Comment permalink 3 kuntek |
Chek this out: FreeTextBox maybe it will help you.
Comment permalink 4 Milan Negovan |
Humberto: thank you for the tip. I love RegEx'es. Not that they are easy to write, but they sure are very powerful.

Mark: that's an interesting approach! Thank you for sharing it.
Comment permalink 5 Milan Negovan |
Kuntek: my fear with rich edit controls of this kind is that they all produce bad markup. Even the sample two lines they've got up there have font tags. I wish XStandard wans't an ActiveX control.
Comment permalink 6 Frank Zehelein |
You can look at this site:
http://photomatt.net/scripts/

There are two php-scripts in you can look at.

I think it is rather tricky to throw out all of words-syntax and special chars like the long dash or Quotation marks and that.

I am really interested in your solution!
Comment permalink 7 Vlad Alexander |
XStandard for Mozilla/Firefox will be out shortly. Sign-up if you want to be notified when it is released or you want to beta test it.
Comment permalink 8 Scott |
Have you seen this: http://www.interactivetools.com/products/htmlarea/

Looks like it produces pretty reasonable mark-up. Not sure if you can really control/stop people from post from work :)

The other thing to look at is SGML reader, which will allow you to convert Html to XML (not really XHTML). From there you can at least warn users they are about to post crap.

-Scott
Comment permalink 9 Milan Negovan |
Vlad: signed up, thanks!

Scott: Yep, a very promising control. But we're back to the deprecated font saga. *sigh* The cleanest one so far has been XStandard. We'll see how it goes when their Mozilla counterpart is out.
Comment permalink 10 Grant |
+1 for Tidy if you're looking for robust validation. Users will find a way to get bad markup into one of the editors (and most of them are focused on the UI, getting xplat and competing for the 1.2% marketshare of which each of them dreams). Use one of the rich editors, let it do what it's going to do and then validate and post-clean it with tidy.

This wrapper below has worked a lot better for me in the past than the COM wrapper on Charles Reitzel's page:

http://sourceforge.net/projects/ntidy/
Comment permalink 11 Vlad Alexander |
Grant, help me out please. I would really like to understand the psychology of developers who use tools that generate bad markup and then use tools to clean that markup. Some developers don't see anything wrong with this and I'd like to understand why. Thanks.
Comment permalink 12 Jeff Perrin |
I use FreeTextBox, with SgmlReader to format the html into xhtml. Works great, I've been using the combination on my own site for several months now, without any problems.
Comment permalink 13 Roger Johansson |
XStandard is very good. I've used it in a couple of projects and it's very solid once you get it up and running. Excellent tech support as well. To my knowledge, our clients haven't been able to enter any invalid markup at all. The only drawback is that it doesn't support all XHTML elements (yet).
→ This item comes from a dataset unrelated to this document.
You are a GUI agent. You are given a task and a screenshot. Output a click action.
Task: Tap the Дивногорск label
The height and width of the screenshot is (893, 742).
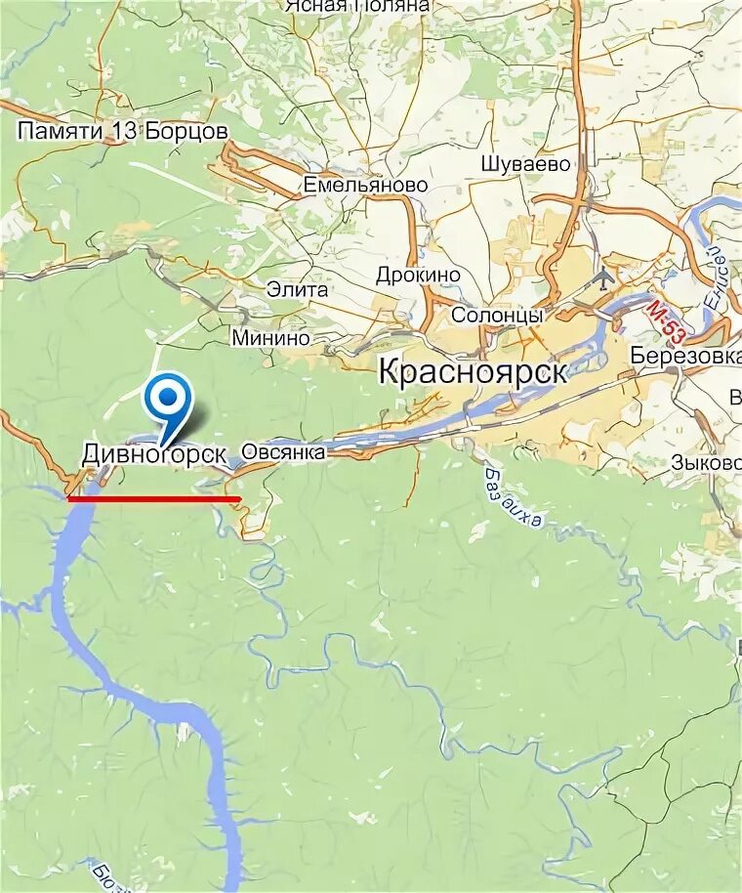(154, 454)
For a project based on a CMS where XStandard is not an option, I've started writing a bunch of regular expressions to clean up the mess. It won't be bulletproof, but at least I'll catch the most common problems.
Comment permalink 14 Mark Harrison |
telerik r.a.d.editor
superb control / superb support
Comment permalink 15 Grant |
Vlad -

I'd love to help you out, Vlad. Although I can't help what you were asking for since it wasn't what I recommended. (But your inane question is duly noted as well as your likely angle (But congratulations nonetheless. I build enterprise applications on behalf of a number of Fortune 500 companies, and am frequently in the market for solid third-party componentry--consider me alienated and much less likely to eagerly recommend or standardize on your products, nice work!)

I can help you out with your level of comprehension. Take the remedial step of reading my original comment, I didn't recommend using a tool that generates bad markup. I indicated that most tools I've worked with do, in fact, generate undesirable markup, so if you really want to be standards compliant in the real world, you're probably going to have bring in something stronger for cleanup and validation. Ergo, Tidy.
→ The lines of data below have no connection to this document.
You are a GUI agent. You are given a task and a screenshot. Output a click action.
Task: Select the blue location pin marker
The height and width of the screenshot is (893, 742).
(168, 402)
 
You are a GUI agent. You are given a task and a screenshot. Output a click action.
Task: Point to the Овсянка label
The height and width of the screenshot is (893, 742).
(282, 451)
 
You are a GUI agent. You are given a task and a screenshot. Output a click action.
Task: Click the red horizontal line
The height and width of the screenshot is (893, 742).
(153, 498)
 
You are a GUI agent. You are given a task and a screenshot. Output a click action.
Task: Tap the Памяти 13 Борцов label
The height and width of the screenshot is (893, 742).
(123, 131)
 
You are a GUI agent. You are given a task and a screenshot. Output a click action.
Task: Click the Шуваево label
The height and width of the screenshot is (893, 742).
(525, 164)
To save you the time of a reply extolling any virtues of your product, be advised I don't consider anything tied to IE or ActiveX to be a viable recommendation, particularly given the standards focus of this site (nor am I in the habit of prematurely recommending unreleased solutions).
Comment permalink 16 Vlad Alexander |
Dude, I have no idea where your hostility towards me is coming from. I asked a fair question related to your own statement "Use one of the rich editors, let it do what it's going to do and then validate and post-clean it with tidy." There were no digs intended - at you or other developers who make the same choice. There was no devious "angle" to my question. I am a software engineer and in those rare moments when I have break from programming I like to interact with other developers to better understand their needs, so we can improve our software and make it more relevant. We've done this in the past and it's led to great improvements in our product.

Grant, if you're ever in Toronto, stop by. I'll buy you a beer. We'll talk about Tidy.
Comment permalink 17 Grant |
Your question implied I said something I did not, namely something that would be stupid imo--specifically choosing a tool that had particularly bad markup. My reply was towards the other part of the equation: what you are likely to need to do work around the collective limitations of the current tools if you want to generate valid XHTML and also do some of the types of post-fixing Milan listed.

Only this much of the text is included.